The General Framework

In summary, DER installers (electrical contractors) of photo-voltaic (PV) generation systems and battery systems are required to provide information to the Register. The steps in the process are:

Step 1: A contractor/ DER installer will apply to the NSP for a connection and receive approval for the installation;

(This is generally done through the NSP’s DER connection webpage. The information is then added to the DER Register.)

Step 2: Once approval is obtained and the customer agrees, the installation proceeds;

Step 3: When the installation is complete, the DER installer collects information about what is installed on the site:

Step 4: The DER installer then provides information to AEMO’s DER Register;

(This is generally done by the installer adding the information to the AEMO Register website or by using the solar installer mobile app.)

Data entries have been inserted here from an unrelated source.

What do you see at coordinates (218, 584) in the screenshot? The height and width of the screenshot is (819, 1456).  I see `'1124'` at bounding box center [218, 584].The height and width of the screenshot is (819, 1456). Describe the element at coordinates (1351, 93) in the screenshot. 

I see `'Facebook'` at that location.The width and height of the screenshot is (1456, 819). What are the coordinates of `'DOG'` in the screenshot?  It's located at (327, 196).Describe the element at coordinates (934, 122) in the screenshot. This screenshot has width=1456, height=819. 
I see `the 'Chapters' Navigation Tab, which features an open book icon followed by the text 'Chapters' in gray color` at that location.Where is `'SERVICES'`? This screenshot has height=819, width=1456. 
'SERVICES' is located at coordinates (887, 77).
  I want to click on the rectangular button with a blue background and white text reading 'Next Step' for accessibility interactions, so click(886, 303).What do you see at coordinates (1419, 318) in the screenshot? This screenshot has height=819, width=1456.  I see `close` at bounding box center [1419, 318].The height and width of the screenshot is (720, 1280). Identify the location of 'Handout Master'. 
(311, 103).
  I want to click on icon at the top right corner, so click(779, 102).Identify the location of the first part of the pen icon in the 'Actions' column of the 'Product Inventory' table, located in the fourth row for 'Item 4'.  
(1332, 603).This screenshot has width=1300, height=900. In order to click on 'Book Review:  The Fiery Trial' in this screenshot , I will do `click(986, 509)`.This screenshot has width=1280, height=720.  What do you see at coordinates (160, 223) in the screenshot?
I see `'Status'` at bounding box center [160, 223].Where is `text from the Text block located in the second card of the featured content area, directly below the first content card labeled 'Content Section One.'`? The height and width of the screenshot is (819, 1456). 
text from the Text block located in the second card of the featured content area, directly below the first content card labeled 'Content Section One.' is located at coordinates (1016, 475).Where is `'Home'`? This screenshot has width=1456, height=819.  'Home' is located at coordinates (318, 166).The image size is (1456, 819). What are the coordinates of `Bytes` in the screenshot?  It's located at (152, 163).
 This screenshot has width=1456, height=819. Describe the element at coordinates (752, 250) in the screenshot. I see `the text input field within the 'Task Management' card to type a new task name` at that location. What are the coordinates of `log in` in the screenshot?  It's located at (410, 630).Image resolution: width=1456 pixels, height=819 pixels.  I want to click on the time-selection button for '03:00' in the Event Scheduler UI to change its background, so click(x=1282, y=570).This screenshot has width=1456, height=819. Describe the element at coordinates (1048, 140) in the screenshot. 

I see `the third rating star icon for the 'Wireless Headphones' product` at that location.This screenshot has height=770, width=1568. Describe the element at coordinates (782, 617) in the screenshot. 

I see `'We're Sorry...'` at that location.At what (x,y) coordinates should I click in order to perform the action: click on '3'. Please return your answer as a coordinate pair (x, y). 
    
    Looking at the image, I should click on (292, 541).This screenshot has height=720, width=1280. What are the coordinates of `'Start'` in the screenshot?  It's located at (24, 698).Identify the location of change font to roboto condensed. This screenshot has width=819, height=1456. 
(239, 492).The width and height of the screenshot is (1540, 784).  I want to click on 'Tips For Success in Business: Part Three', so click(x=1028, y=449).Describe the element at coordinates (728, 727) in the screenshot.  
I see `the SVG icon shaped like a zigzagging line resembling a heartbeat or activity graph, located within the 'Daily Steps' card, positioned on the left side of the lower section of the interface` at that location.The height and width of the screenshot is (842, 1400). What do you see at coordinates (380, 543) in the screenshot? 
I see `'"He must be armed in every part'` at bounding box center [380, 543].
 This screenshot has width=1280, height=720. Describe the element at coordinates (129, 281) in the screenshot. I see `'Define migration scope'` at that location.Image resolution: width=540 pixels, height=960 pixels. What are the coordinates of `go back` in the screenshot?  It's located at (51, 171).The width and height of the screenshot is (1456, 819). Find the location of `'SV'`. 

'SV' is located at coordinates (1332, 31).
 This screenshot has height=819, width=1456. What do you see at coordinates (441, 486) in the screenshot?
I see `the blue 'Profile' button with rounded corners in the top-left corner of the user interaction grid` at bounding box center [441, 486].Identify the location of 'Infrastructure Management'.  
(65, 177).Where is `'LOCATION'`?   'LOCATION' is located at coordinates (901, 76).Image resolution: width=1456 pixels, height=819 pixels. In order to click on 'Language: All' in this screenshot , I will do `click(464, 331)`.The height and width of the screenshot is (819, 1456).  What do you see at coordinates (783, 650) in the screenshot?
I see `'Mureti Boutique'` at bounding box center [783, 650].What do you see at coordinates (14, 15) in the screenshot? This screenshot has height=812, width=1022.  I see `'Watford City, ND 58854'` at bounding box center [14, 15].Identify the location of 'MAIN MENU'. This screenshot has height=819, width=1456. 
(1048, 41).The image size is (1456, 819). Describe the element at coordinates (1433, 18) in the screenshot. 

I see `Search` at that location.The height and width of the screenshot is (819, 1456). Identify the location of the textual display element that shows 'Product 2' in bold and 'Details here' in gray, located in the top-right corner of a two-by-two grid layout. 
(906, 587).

Step 5: The NSP approves the data and updates the DER Register. AEMO system then generates a certificate for the installer.

(AEMO confirms the DER Register data and confirmation is provided to the installer and the NSP.)

The NSP must provide the data to AEMO on every generator and battery device connected to the grid. This information is required to be provided within 20 days of a DER activation.

NB: The National Electricity Rules do not require retailers to provide information to the DER Register. However, retailers that have DER installers are expected to provide information as part of the NSP’s DER connection processes.

Do embedded networks need to update the register?

In 2018, the COAG Energy Council released a rule determination for DER titled the Rule Determination: National Electricity Amendment (Register of Distributed Energy Resources) Rule 2018.

In relation to the discussion concerning the obligation on other parties to collect information, many stakeholders were of the view that obligations on one or more parties (i.e. electricians, installers, retailers, aggregators, etc.) would need to be considered in order for a DER register to collect a relevant amount of data.

On this issue, AEMO suggested that any party that may have access to the DER to set or change settings should be required to update the register and that without such obligations the data set would become out of date and over time the entire purpose of the register would be undermined. AEMO considered that these other parties should include retailers, aggregators, embedded network operators and other market participants.

Some stakeholders recommended that DER aggregators could be responsible for collecting DER information, while others suggested that an obligation could be placed on energy retailers, adding that the energy retailers are the first point of contact with end consumers.

The Commission recognised that the draft rule does not include obligations on embedded networks. Embedded networks are currently exempted by the AER to comply with certain technical requirements set out in Chapter 5 of the NER. However, the AEMC is about to initiate further work into embedded networks which will take this issue into further consideration.

In the FINAL REPORT UPDATING THE REGULATORY FRAMEWORKS FOR EMBEDDED NETWORKS 20 JUNE 2019, the AEMC, considered the ‘visibility of DER in embedded networks’. The Commission agreed with stakeholder concerns about the visibility of DER in embedded networks by the relevant DNSP. The Commission’s final recommendations extend the changes to the NER introduced through the National Electricity Amendment (Register of Distributed Energy Resources) Rule 2018379 to also include embedded networks. This Rule has not been implemented to date.